Decidiu voltar aos sacos de lixo.
*
Pedro
está dirigindo e olha descaradamente para as pernas de Angélica,
que está usando um vestido curtíssimo que do modo como está
sentada, deixa aparecer a calcinha de renda vermelha (e os pelos
pubianos ruivos que escapam pela renda).
-Para
de me olhar com essa cara de tarado...
Pedro
sorri e bota a mão direita no meio das pernas de Angélica,
pressionando com o dedo médio o centro da calcinha. Angélica faz
uma cara de prazer, e Pedro se divide entre dirigir e movimentar o
dedo. Angélica abre um pouco mais as pernas e Pedro com um movimento
digital enrola a calcinha no dedo médio e tenta puxar a calcinha de
Angélica.
-
Para, Pedro, olha a palhaçada... A gente já está chegando.
-
Hum, é só chegar na ceia de Natal que você vira santinha, é?
Pedro
faz mais força para puxar a calcinha, ao mesmo tempo que vai parando
o carro em frente ao portão da casa de sua mãe. Angélica fecha as
pernas e segura o braço direito de Pedro com uma das mãos. Com a
outra, ela abre a porta.
-
Parou a brincadeira. Já fez o que queria, não é?
Pedro
sorri, olhando fixamente para o meio das pernas de Angélica, onde
ainda trava uma luta para tirar a calcinha dela. Ouve um som de
Angélica batendo a cabeça, provavelmente na saída do carro, o que
a faz abrir subitamente as pernas e desmontar como que desmaiada para
fora do carro, e no que tenta acompanhar a queda da amante, percebe
um par de pernas do lado de fora do carro.
-
Que isso, a brincadeira está só começando, seu filho da puta!
E
com um cabo de enxada, Jorge acerta o meio da testa do irmão, que
desmaia no carro.
*
Beto
desistiu de pedir, desistiu de catar lixo (provavelmente, só amanhã
as sobras das ceias estarão à disposição dele e dos urubus), e
estava voltando para casa. No entanto, o espírito natalino tem
dessas coisas, ao passar por uma rua escura, enxergou um ponto
iluminado, onde um saco preto refletia uma luz acobreada, uma mistura
de cores que ficou realmente lindo, e o vento que batia no saco,
fazia-o tremular, e a luz movia-se, em um movimento belo que enchia
os olhos de Beto de emoção.
Ele
decidiu que esse seria o último saco a ser visto. Sim, tinha
esperança, talvez ele pudesse levar algo para comerem em casa, mesmo
que fosse pouco. Aproximou-se do saco de lixo, abriu-o lentamente, e
percebeu que era pesado. Ao abrir por completo e trazer o interior do
saco à luz alaranjada, percebeu que havia fartura: carne, diversos
pedaços! Beto chorou. Cheirou para ver se estava muito podre, embora
soubesse que mesmo podre, serviria para ao menos matar a fome de
Graça e Letícia, e dele também. Pois nem podre estava, podia
sentir o cheiro: fresquinha! As lágrimas escorriam por seu rosto,
ele não conseguia conter-se: certamente um presente do céu!

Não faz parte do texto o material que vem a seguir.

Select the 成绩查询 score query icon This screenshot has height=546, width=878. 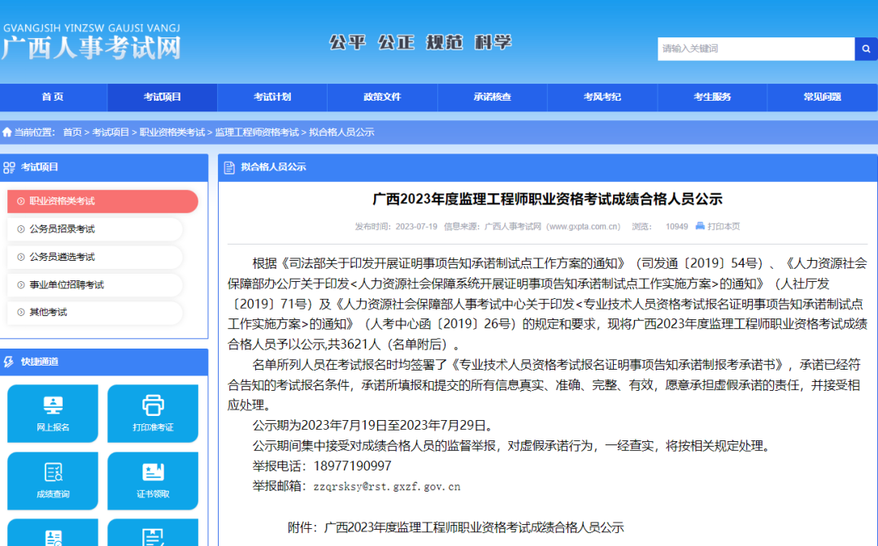point(52,475)
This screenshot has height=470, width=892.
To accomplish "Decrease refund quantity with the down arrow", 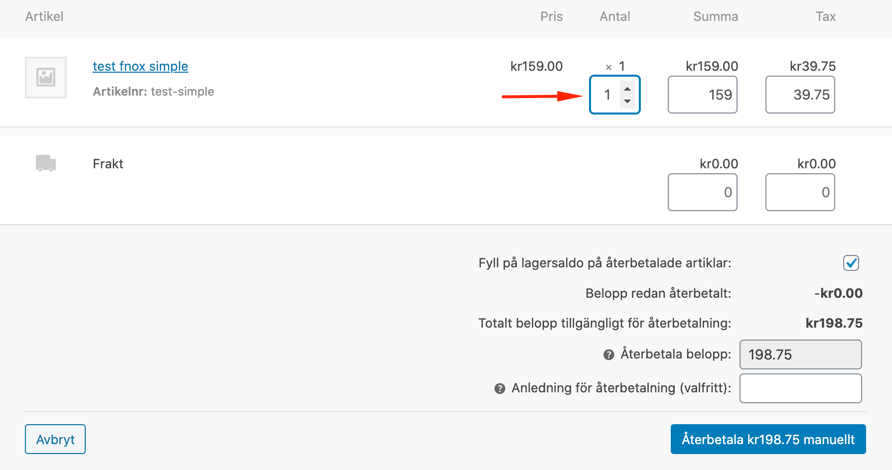I will click(627, 101).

Agradecia mentalmente, não sabia se ao espírito de natal, ao
açougueiro que havia colocado aquilo ali, ou à entidade a quem era
enviado o despacho: agradecia a todos! Fechou a sacola e partiu para
casa, agora revigorado, feliz, forte. Nada mais o incomodava.
Beto
conseguiu a ceia de Natal da família!
*
Dona
Noêmia, Fausto, Noeli, Guilherme, Renato e Elisa continuam esperando
Pedro, o marido de Elisa, e Angélica, a esposa de Jorge. E Jorge
está lavando uma enxada, sem pressa alguma.